El Código Mariposa es un protocolo que han comenzado a implementar hospitales en México para brindar atención médica y emocional humanizada a mujeres y familias que atraviesan un duelo gestacional, perinatal o neonatal tras la pérdida de un bebé antes o poco después de nacer. Incluye acciones como acompañamiento psicológico, espacios privados para la familia y la posibilidad de despedirse del recién nacido, con el objetivo de ofrecer un trato respetuoso y empático durante ese proceso.
Este protocolo se activa en el momento en que ocurre la muerte del bebé, y contempla que el personal de salud identifique discretamente a la paciente que vive esta experiencia, evitando interacciones que puedan resultar dolorosas, como preguntas sobre el bebé o convivir en áreas con otras madres y recién nacidos sanos.

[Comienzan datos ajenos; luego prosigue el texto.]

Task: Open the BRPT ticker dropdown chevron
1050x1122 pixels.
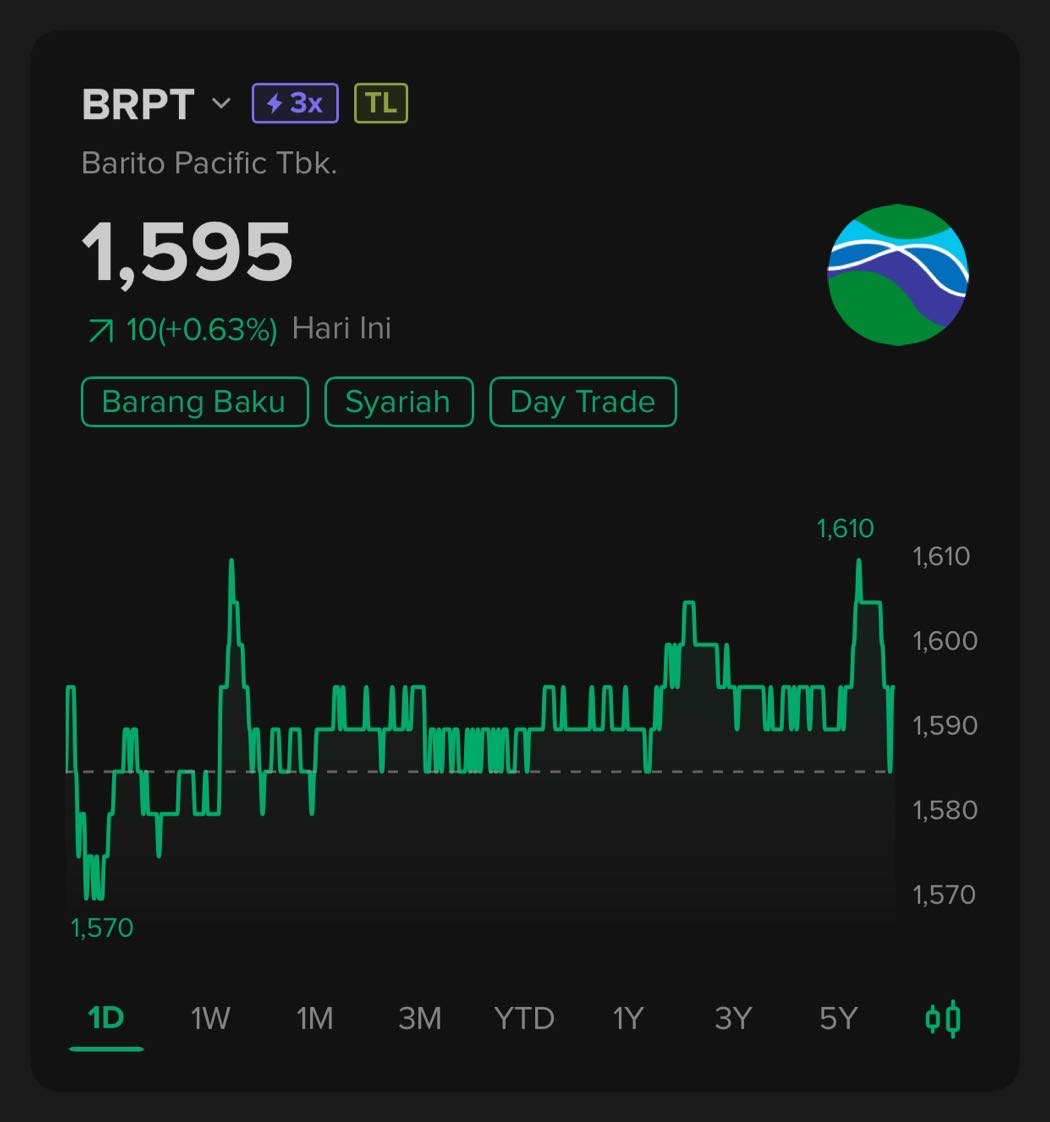Action: [221, 104]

La implementación del Código Mariposa también busca capacitación especializada para el personal médico y de enfermería, con procedimientos que garanticen apoyo emocional, espacios de privacidad y trato sensible para quienes enfrentan estas pérdidas.
Este tipo de protocolos parte de la comprensión de que la pérdida de un hijo durante el embarazo, el parto o en los primeros días de vida puede afectar emocionalmente a madres y familias, y busca responder con atención integral dentro de los servicios de salud.